> [AIM OF THE TASK]
Go to the line containing "The width and height of the screenshot is (632, 365)." and retype it and every later line exactly as written, up to the last line of the entries. Keep pictures out.
+++ ENTRIES PROVIDED
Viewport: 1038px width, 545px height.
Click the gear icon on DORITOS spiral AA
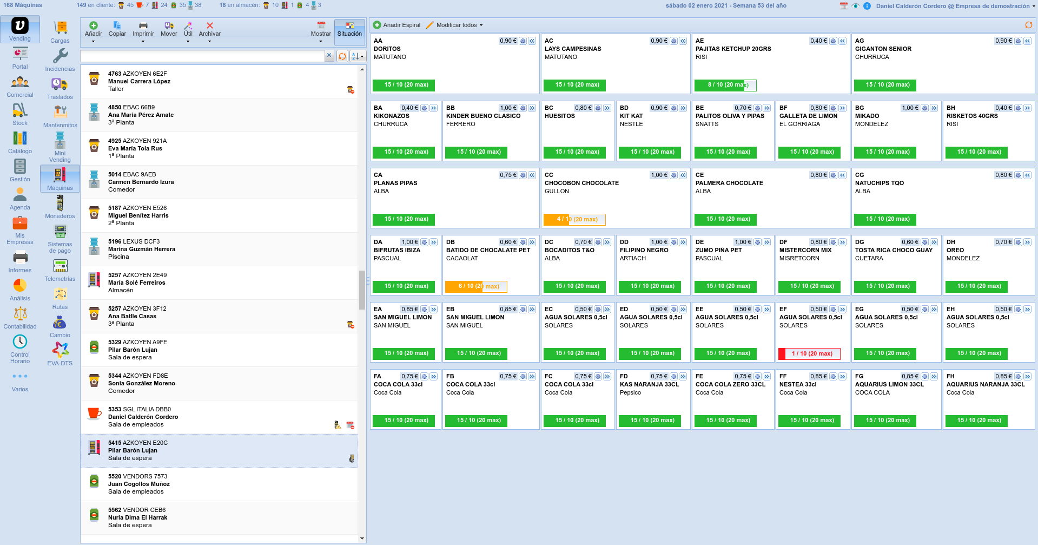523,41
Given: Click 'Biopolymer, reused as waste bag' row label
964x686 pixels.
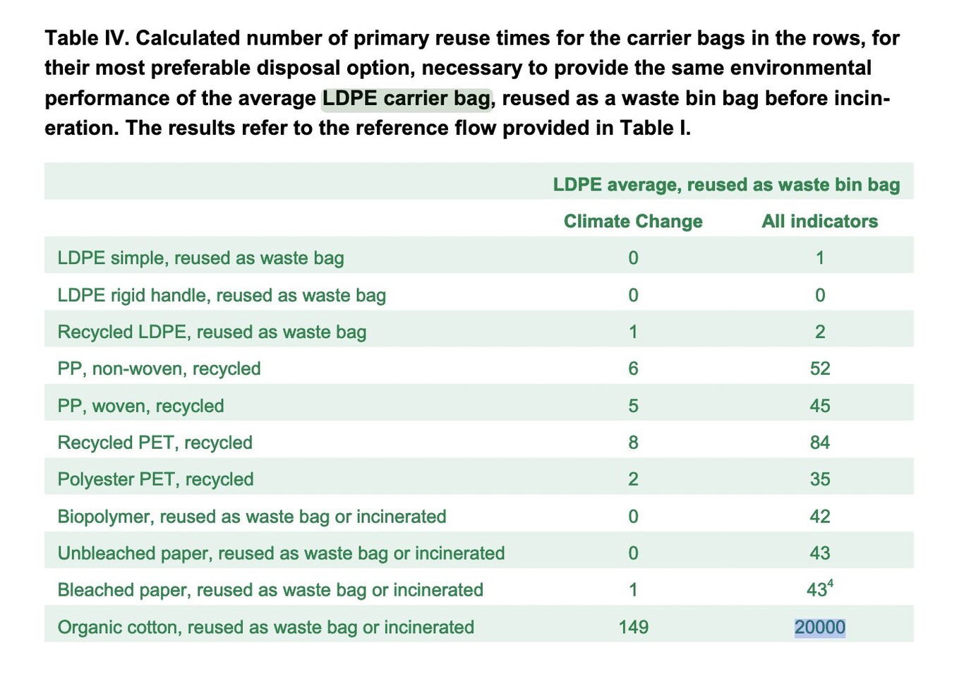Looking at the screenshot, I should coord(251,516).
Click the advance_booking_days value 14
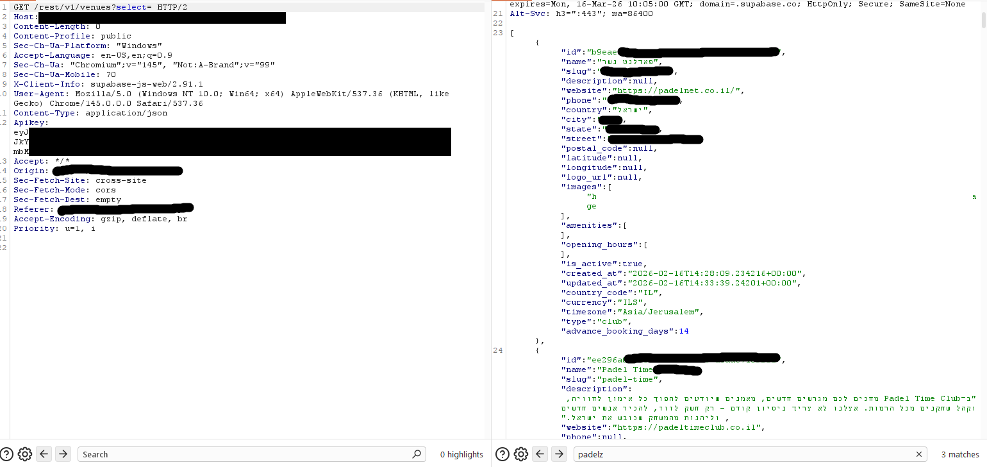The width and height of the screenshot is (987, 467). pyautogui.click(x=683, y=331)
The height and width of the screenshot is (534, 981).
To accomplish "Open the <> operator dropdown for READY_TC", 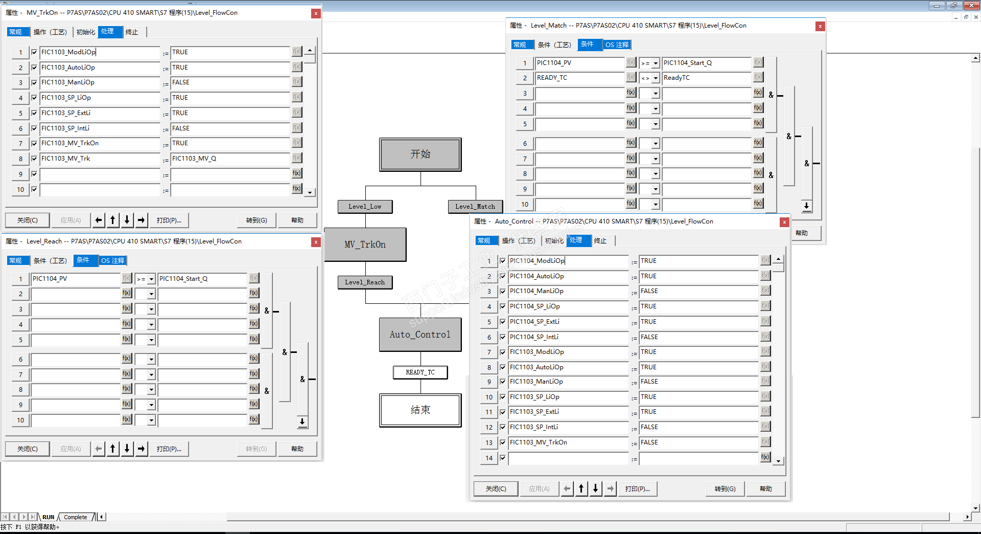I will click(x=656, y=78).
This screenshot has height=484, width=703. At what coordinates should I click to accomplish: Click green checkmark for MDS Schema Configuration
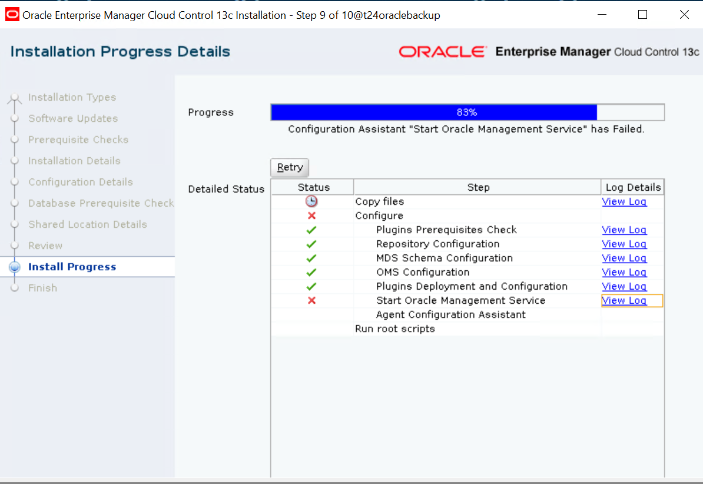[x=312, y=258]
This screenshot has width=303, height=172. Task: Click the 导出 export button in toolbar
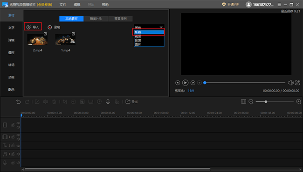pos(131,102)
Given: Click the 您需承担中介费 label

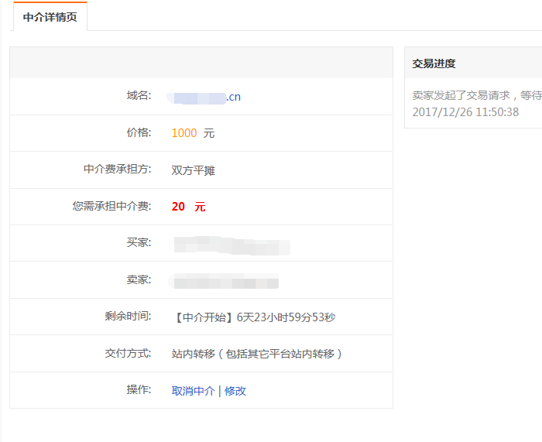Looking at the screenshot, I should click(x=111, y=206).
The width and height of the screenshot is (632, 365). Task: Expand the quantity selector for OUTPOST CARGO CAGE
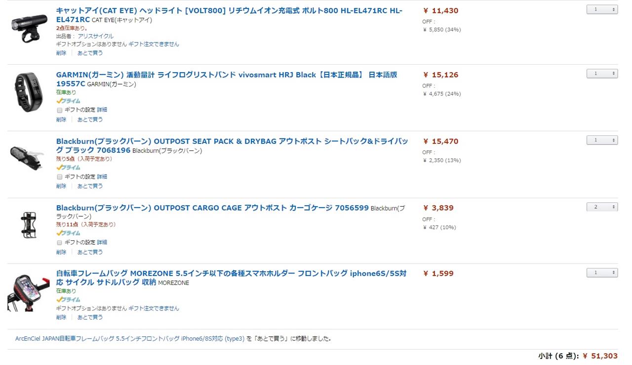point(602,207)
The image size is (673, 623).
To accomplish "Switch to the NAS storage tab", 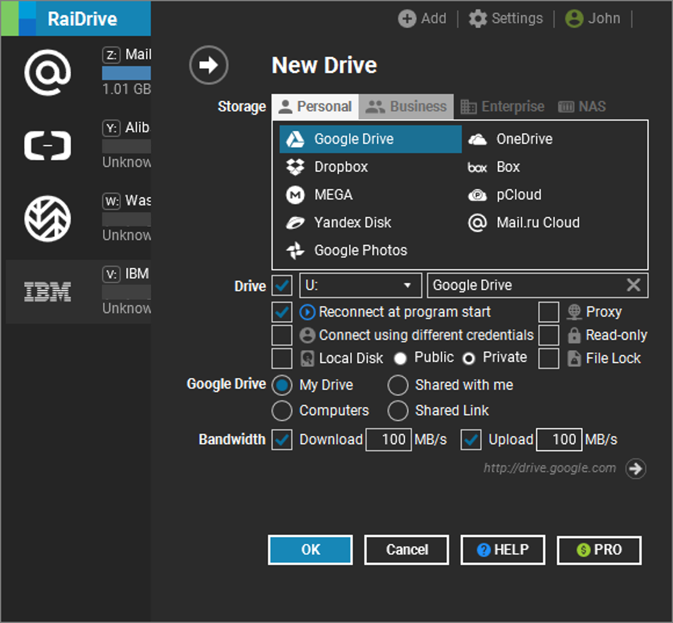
++++++
> [EXERCISE RESULT]
The width and height of the screenshot is (632, 365). Task: Expand the quantity selector for OUTPOST CARGO CAGE
point(602,207)
The image size is (673, 623).
To accomplish "Switch to the NAS storage tab", 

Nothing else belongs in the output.